Given instruction: Reproduce word for word the portion of the green bonds interview below that opens with "First is the" and closes with "expansion even further.".

**** Page text

Today, 6 years later, we have moved offices twice, we are over 50 colleagues globally, and are in the process of opening up offices in China, India and Belgium.

What exactly does CBI do?

CBI is a non-for profit organisation, funded through various channels including government grants, foundations and philanthropies including a partnership program that consists of all the different types of market players (FIs, Investors governments etc.). We also receive sponsorships and provide green bond certification. We develop and promote the knowledge around the bond market with positive climate impact, better known to the general public as “Green Bonds”. As you can read in our report, Green Bonds can take many different shapes and forms. They are used from the financing or refinancing of climate related projects to more synthetic actions for corporations, municipalities or even entire countries.

We now have over 100 different partnerships with key institutions and stakeholders from around the world and are experiencing fast growth in emerging markets. For example we have expanded our teams across Latin America, India, South East Asia and China including new frontier markets such as Nigeria and Kenya. In Nigeria, we successfully completed a project together with the Nigerian government, supporting them in issuing their first sovereign Green Bond which has now led to a wider market development program in the country. We believe Nigeria is a driving force in terms of home-grown financial sophistication, innovation and leadership that can help lead other African nations to do the same. We are also now in the process of assisting other national governments in Latin America with the same ambitions.

You have seen an incredible growth in the business the last few years, how would you define it?

First is the explosion of the volume of Green Bond emissions. You will find all the numbers in the report below. One striking statistic is that when I started with CBI we certified 1% of the total worldwide issuance as Green Bonds. Now we’re certifying 30%!

Second is the global spread, we have now set up country teams in Brazil, China, India, South East Asia, Australia, and Africa. And for 2019 we are going to intensify our regional expansion even further.

However, the main challenge for a growing non-for profit business with all these successes is meeting the increasing demand while bringing in new funding partnerships to meet this demand. But this is a good place to be as an organisation and we look are embracing this growth phase.

********
**** Data lines

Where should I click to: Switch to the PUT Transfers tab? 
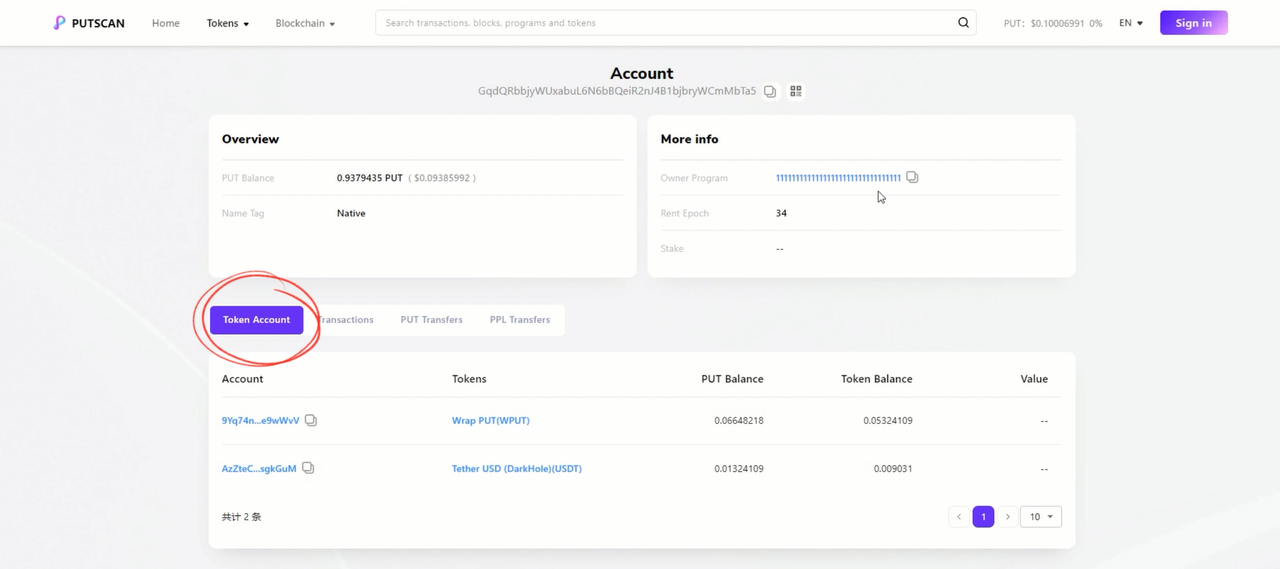tap(431, 320)
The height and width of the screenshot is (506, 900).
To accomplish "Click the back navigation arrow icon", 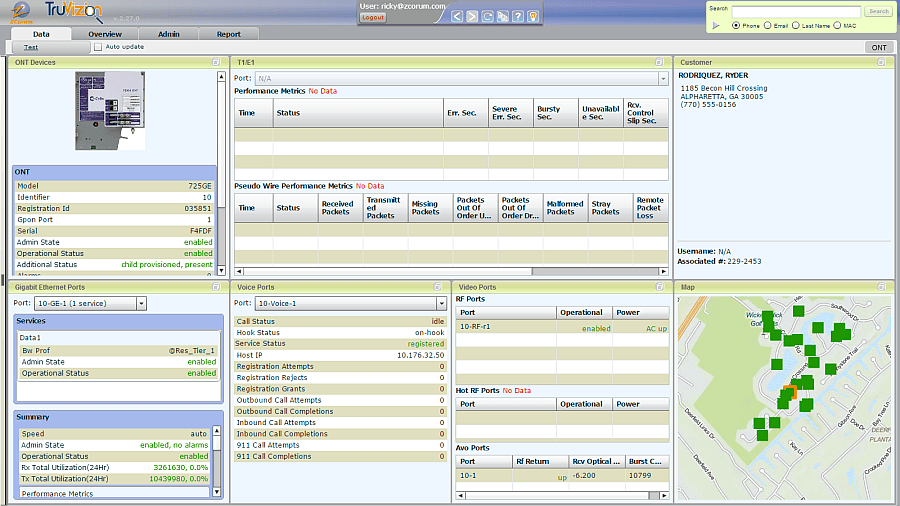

********

Result of this exercise:
First is the explosion of the volume of Green Bond emissions. You will find all the numbers in the report below. One striking statistic is that when I started with CBI we certified 1% of the total worldwide issuance as Green Bonds. Now we’re certifying 30%!

Second is the global spread, we have now set up country teams in Brazil, China, India, South East Asia, Australia, and Africa. And for 2019 we are going to intensify our regional expansion even further.